- [Exercise description]
Search the records for "Телевизиони". Report every line where it occurs.

==== Data provided

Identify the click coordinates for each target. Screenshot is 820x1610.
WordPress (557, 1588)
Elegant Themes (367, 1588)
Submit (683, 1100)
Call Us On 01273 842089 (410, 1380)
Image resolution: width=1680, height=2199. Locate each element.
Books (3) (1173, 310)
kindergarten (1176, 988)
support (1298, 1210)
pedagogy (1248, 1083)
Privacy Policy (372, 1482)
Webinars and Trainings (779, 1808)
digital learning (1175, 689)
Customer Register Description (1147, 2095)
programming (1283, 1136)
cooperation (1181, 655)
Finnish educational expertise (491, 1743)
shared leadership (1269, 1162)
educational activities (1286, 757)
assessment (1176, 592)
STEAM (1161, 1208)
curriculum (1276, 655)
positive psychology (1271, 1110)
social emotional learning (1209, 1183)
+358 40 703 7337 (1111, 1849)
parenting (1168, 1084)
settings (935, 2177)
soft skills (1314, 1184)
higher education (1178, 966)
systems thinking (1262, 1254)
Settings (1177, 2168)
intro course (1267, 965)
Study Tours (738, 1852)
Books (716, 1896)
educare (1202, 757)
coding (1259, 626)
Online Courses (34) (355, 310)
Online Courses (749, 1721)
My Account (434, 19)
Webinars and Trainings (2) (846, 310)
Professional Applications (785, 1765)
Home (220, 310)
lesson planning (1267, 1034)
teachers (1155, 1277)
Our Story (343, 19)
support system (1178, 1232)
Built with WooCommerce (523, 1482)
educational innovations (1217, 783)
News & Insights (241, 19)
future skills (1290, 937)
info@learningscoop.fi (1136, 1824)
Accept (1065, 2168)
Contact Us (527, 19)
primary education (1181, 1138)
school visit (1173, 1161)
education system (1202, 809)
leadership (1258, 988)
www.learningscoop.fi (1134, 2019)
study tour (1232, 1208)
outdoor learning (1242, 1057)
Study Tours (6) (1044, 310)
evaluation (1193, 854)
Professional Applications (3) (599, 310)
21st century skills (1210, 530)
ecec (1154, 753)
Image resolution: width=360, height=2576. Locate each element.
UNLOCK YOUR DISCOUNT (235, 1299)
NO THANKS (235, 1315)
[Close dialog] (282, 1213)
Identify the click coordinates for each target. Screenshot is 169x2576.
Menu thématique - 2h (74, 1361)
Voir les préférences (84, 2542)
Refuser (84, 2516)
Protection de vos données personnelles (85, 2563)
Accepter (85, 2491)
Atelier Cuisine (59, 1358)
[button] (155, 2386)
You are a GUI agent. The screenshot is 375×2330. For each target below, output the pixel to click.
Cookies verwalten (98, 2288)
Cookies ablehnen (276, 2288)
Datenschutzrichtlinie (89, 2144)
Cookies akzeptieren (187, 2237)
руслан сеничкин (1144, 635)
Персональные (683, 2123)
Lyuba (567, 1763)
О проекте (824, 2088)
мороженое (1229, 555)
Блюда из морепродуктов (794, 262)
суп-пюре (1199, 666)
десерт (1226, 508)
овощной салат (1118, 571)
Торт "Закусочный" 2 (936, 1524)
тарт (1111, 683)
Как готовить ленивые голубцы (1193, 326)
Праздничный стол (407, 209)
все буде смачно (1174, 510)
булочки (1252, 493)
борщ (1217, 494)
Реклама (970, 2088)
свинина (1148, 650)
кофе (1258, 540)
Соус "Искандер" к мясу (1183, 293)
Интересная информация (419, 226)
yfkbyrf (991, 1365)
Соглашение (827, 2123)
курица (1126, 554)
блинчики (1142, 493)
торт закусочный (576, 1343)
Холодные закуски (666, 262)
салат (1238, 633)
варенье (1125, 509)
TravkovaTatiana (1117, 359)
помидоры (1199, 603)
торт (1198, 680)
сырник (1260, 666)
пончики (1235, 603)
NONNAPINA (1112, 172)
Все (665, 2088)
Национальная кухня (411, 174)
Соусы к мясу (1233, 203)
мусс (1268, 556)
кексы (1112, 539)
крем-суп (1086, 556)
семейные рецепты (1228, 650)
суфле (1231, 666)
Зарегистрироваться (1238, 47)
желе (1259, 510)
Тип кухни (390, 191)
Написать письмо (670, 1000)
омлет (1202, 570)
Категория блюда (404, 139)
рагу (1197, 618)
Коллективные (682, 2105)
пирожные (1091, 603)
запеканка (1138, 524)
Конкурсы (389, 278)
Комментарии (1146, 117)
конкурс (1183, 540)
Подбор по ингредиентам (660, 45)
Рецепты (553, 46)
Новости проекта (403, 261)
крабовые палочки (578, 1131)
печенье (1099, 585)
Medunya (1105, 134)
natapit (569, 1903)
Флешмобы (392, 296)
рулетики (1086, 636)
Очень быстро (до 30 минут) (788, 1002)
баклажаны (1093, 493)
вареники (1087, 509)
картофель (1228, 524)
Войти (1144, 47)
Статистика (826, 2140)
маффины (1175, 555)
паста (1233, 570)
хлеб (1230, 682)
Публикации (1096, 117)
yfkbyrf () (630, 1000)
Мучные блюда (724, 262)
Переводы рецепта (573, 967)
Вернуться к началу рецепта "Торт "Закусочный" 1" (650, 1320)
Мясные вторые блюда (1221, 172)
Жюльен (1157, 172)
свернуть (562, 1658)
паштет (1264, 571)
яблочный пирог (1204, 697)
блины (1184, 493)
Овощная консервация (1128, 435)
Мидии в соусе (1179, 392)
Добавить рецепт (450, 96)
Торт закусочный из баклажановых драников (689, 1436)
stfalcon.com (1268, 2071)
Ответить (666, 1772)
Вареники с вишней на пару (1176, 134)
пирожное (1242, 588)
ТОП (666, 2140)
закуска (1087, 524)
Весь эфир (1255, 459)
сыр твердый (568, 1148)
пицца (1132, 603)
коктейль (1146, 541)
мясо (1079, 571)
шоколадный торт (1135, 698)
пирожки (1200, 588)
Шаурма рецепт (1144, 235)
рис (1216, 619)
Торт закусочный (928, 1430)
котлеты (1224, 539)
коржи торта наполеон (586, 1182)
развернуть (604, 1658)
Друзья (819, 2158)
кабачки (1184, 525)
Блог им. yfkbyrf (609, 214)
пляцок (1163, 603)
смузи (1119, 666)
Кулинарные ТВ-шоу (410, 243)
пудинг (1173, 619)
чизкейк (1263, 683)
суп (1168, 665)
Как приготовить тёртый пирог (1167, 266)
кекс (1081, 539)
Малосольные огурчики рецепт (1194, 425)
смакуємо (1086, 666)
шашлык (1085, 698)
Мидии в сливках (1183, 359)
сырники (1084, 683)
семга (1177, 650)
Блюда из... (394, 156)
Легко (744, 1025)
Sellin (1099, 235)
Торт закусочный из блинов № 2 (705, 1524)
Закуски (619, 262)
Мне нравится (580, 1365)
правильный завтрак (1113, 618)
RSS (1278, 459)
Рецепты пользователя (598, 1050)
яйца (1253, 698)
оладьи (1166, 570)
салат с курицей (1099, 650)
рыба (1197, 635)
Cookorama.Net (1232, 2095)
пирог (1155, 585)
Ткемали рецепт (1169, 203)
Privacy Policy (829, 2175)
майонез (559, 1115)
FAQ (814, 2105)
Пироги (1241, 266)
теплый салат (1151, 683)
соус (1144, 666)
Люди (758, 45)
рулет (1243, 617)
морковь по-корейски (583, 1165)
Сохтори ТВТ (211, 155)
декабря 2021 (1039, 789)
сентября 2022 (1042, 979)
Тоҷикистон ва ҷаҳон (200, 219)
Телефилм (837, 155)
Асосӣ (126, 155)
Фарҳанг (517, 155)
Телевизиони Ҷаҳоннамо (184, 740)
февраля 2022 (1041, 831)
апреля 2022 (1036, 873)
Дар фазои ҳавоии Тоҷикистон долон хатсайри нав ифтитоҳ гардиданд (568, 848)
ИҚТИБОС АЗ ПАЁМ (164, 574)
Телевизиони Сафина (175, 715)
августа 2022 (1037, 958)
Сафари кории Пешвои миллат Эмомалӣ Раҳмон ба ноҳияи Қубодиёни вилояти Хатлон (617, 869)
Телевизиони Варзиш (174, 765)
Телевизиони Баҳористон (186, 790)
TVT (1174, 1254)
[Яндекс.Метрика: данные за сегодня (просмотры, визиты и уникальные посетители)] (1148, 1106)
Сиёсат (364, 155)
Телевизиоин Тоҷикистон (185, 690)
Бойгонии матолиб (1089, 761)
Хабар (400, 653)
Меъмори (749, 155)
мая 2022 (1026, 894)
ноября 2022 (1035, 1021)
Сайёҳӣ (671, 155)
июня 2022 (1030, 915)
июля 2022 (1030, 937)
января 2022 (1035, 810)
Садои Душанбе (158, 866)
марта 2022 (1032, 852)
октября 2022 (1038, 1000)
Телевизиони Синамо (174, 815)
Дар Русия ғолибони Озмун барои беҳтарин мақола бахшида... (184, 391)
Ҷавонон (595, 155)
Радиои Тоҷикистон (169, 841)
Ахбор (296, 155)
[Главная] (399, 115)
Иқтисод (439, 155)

========

- [Result of the task]
Телевизиони Ҷаҳоннамо (184, 740)
Телевизиони Сафина (175, 715)
Телевизиони Варзиш (174, 765)
Телевизиони Баҳористон (186, 790)
Телевизиони Синамо (174, 815)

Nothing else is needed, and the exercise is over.